Концепция бедной веры позволяет лучше понять и специфику религиозных мотивов в классической русской литературе. Малкольм Джонс полагает, что религиозный минимализм Достоевского стал одним из источников «бедной веры», много позднее возникшей в позднесоветском обществе [184]. Эту точку зрения поддерживает Роуэн Уильямс, профессор теологии Оксфордского университета, с 2003 по 2012 год архиепископ Кентерберийский: «Христианство в России всегда несло в себе “негативный” импульс, тенденцию апофатического отрицания того, что Бог может быть постигнут в слове, образе или понятии. <…> Прежний религиозный импульс [отрицания], как ни парадоксально, сохранился и после смерти официального атеизма, проявляясь как неясное чувство священного, ускользающее от дефиниций. Это чувство обнаруживается в народной религии, а более сознательно – в неоязычестве и в том, что Эпштейн называет “минимальной религией”. Здесь религиозное чувство отделяется от любой доктринальной специфики» [185].

У бедной веры может быть свое эсхатологическое, мессианское измерение. Мессианство, присущее всем религиям Авраамова корня, – это ожидание Мессии и постоянная готовность к его приходу. «Бодрствуйте, потому что не знаете ни дня, ни часа, в который приидет Сын Человеческий» (Матф., 25: 13). Бедное мессианство , или мессианистичность  (термин Ж. Деррида), – это более широкое незнание : не только дня и часа, но и самой возможности пришествия Мессии. Такая мессианистичность как проекция бедной веры в абсолютное будущее не гарантирует появления настоящего Мессии, скорее заведомо наделяет любого «претендента» свойствами лжемессии, то есть остается ускользающим горизонтом, на линию которого, возможно, нельзя наступить. Мессианистичность исключает всякие гарантии – это скорее горизонт отсутствия, заново пустеющий после очередного краха мессианских ожиданий и вместе с тем сохраняющий открытую структуру ожидания, сходную со структурой гостеприимства. Абсолютное гостеприимство не знает заранее, какой гость появится на пороге, будет ли он сильным или слабым, добрым или злым, женщиной или мужчиной, стариком или ребенком… Так и бедное мессианство – это мессианство, возведенное в абсолют и одновременно сведенное к минимуму, это ожидание, открытое любым неожиданностям, в том числе и непоявлению Мессии. Это условие всякой другой веры, в ее отличии от знания и уверенности, – пред-верие всех вер.

 

*Постатеизм, Теология воскресения , Теология слуха, Теомонизм , Теоморфизм, Трансконфессиональное и трансрелигиозное

Религия.  С. 17–35.

Слово. С. 409–426.

Сектантство. С. 191–199.

Пост-атеизм, или Бедная религия // Октябрь. 1996. № 9. С. 158–165.

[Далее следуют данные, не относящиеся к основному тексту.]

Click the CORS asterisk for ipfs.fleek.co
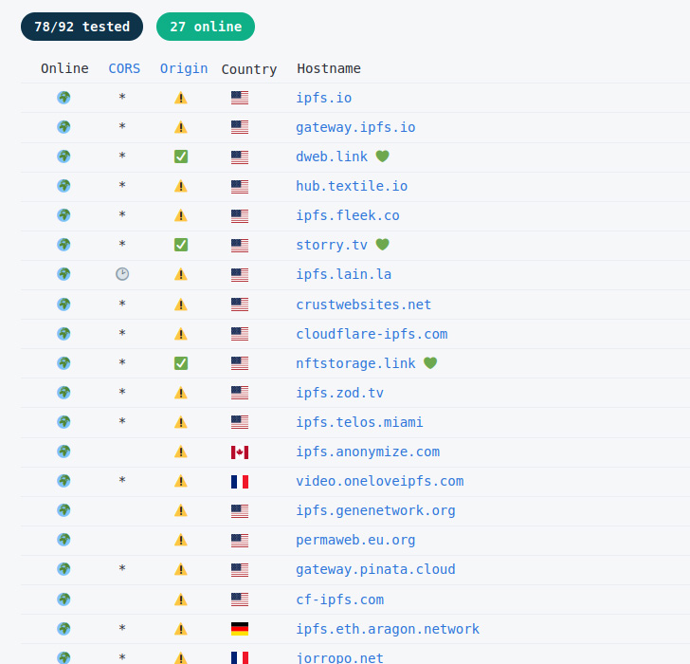Viewport: 690px width, 664px height. pos(122,215)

Соловьев И. Мессианские речи / Сост. и предисл. М. Эпштейна // Октябрь. 1998. № 7. С. 148–167.

Атеизм как духовное призвание: Из архивов проф. Р. О. Гибайдулиной / Публикация М. Эпштейна // Звезда. 2001. № 4. С. 160–174.

Тезисы бедной веры // Звезда. 2014. № 8. С. 221–234.

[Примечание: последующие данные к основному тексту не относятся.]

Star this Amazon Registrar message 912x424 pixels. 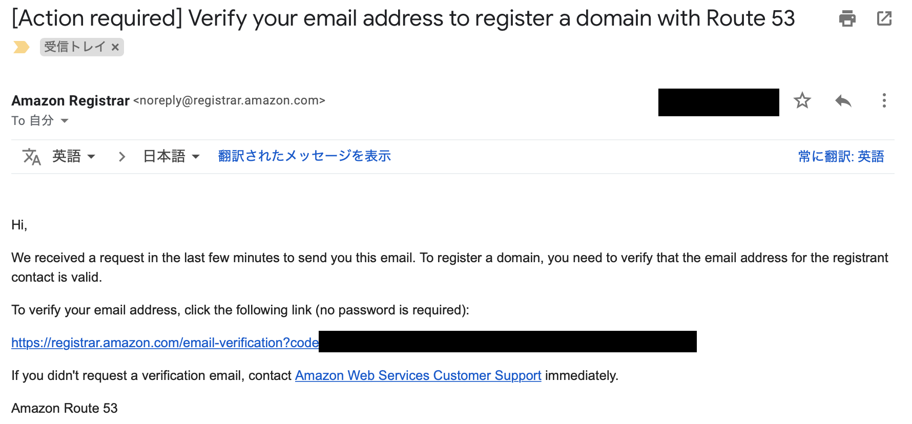pyautogui.click(x=802, y=100)
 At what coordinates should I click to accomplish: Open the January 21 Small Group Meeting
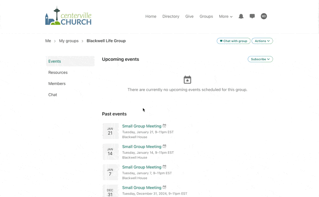pyautogui.click(x=142, y=126)
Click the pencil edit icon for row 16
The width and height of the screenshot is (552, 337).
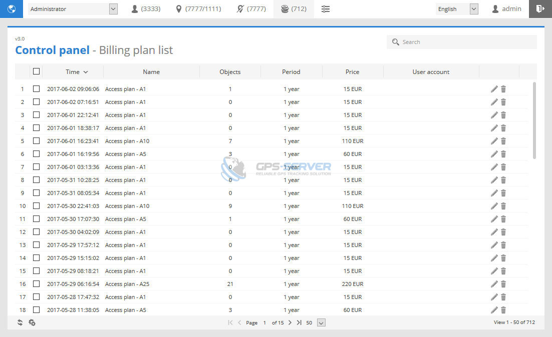pyautogui.click(x=494, y=284)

Лит.: Taylor C.  A Secular Age. Boston: The Belknap Press of Harvard University Press, 2007. Р. 533–535, 849; Sutton J . ‘Minimal Religion’ and Mikhail Epstein’s Interpretation of Religion in Late-Soviet and Post-Soviet Russia // Studies in East European Thought. Vol. 58. № 2. Two Readings of the Dynamic between Religion and Culture: Sergej Averintsev and Mikhail Epstein (Jun., 2006). Р. 107–135.

 

 

БОЖЕСТВОВА ТЬ

 

БОЖЕСТВОВА ТЬ  (to act god-wise). Быть и действовать как божество. Этот глагол употребляет Семен Франк в своем трактате «Непостижимое»: «Как бытие не “есть”, а “бытийствует”, так и Божество не есть, а “божествует”, – “святит” и творит само бытие» [186].

Превращение «божества» из существительного в глагол – один из самых радикальных способов его деобъективации. Обычно Бог представляется некой сущностью или субстанцией, которая обозначается именем существительным и тем самым помещается среди других субстанций (дерево, море, звезды, а наряду с ними – еще и Бог). Но Бог не поддается такому предметному описанию, и тогда в противовес катафатической, утвердительной теологии возникает апофатическая, отрицательная, которая познает Бога незнанием, то есть отрицанием любых его возможных предикатов: «Бог не есть то, и то, и то…» При этом сохраняется, однако, существительное «Бог» – понимание Бога как особой объектной сущности, хотя и непознаваемой.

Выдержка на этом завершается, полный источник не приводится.